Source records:
┌────────
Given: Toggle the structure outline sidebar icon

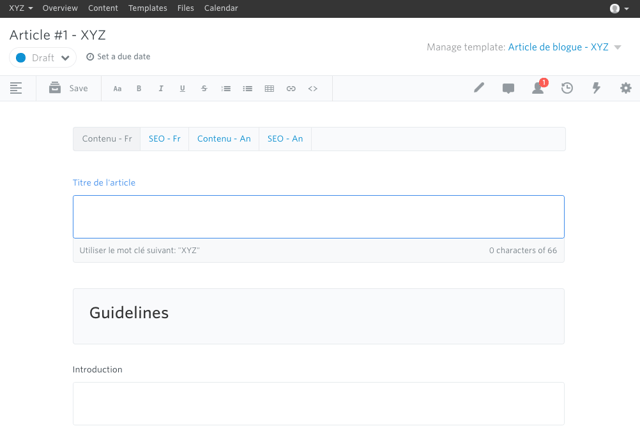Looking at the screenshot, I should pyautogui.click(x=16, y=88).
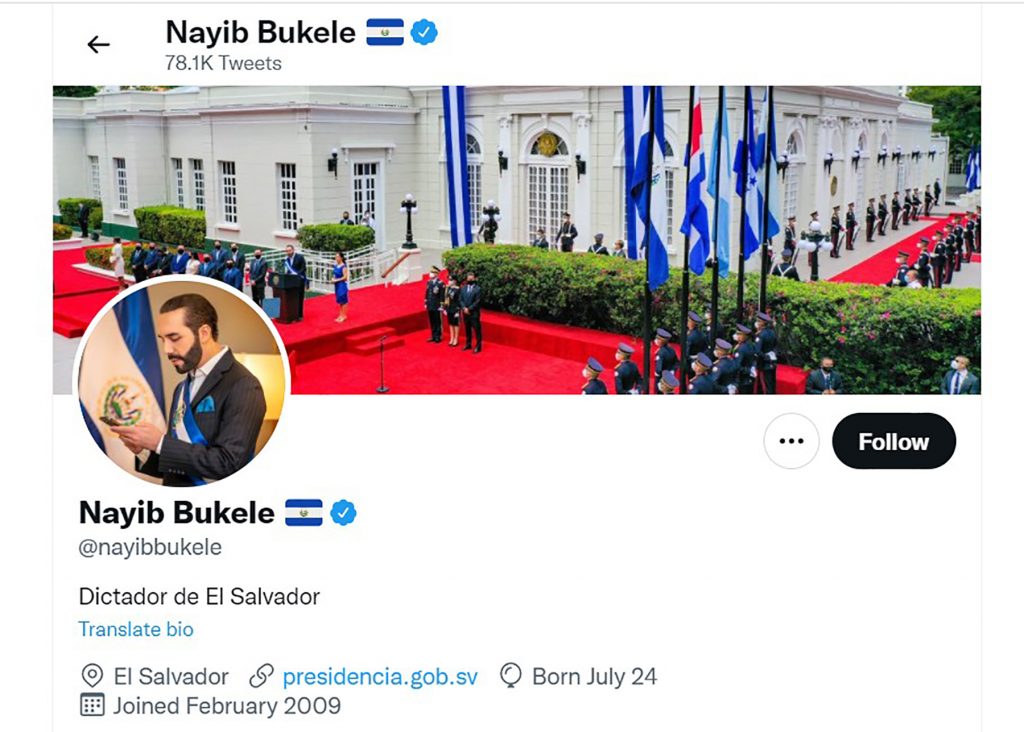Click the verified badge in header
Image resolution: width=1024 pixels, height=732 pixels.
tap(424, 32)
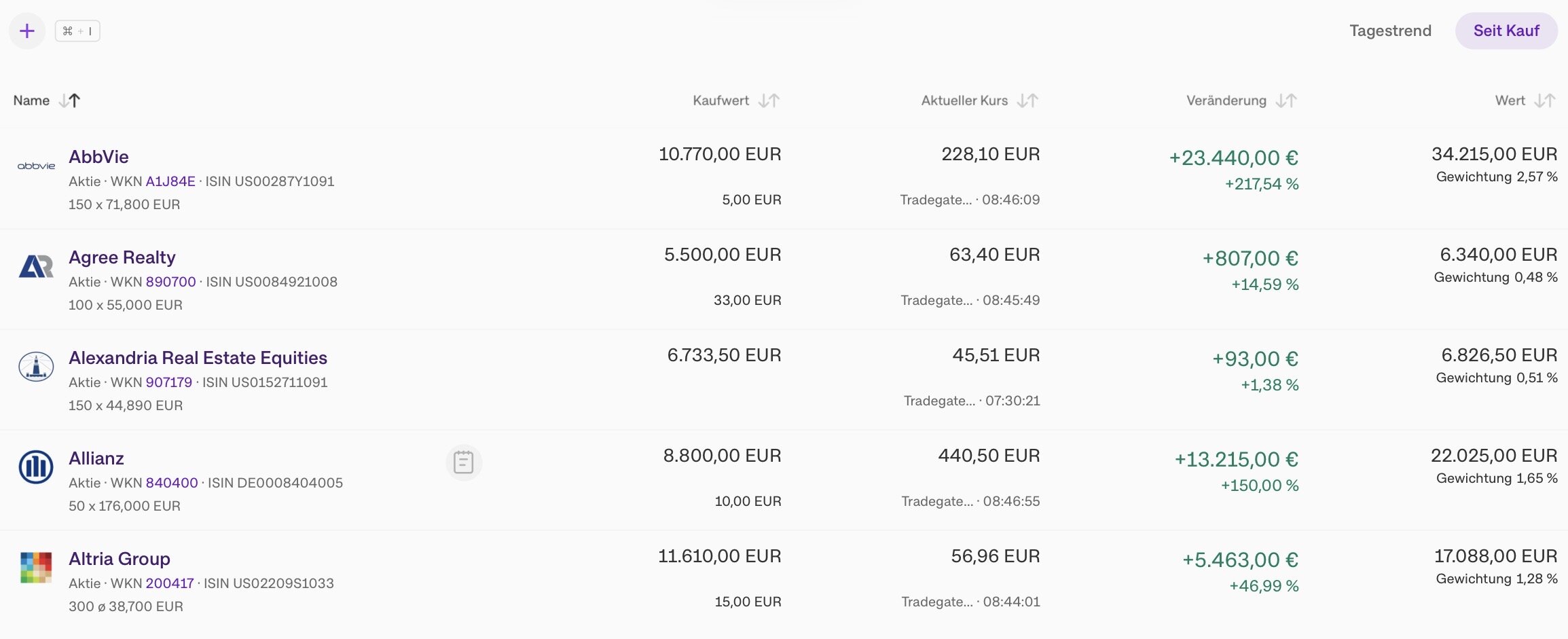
└────────
Can you rewrite the listing with "sidebar" swapped for "panel" and everything else kept the same, omitting the pictures?

Answer to this exercise -
Given: Toggle the structure outline panel icon

Looking at the screenshot, I should pyautogui.click(x=16, y=88).
Click the verified badge in header
Image resolution: width=1024 pixels, height=732 pixels.
tap(424, 32)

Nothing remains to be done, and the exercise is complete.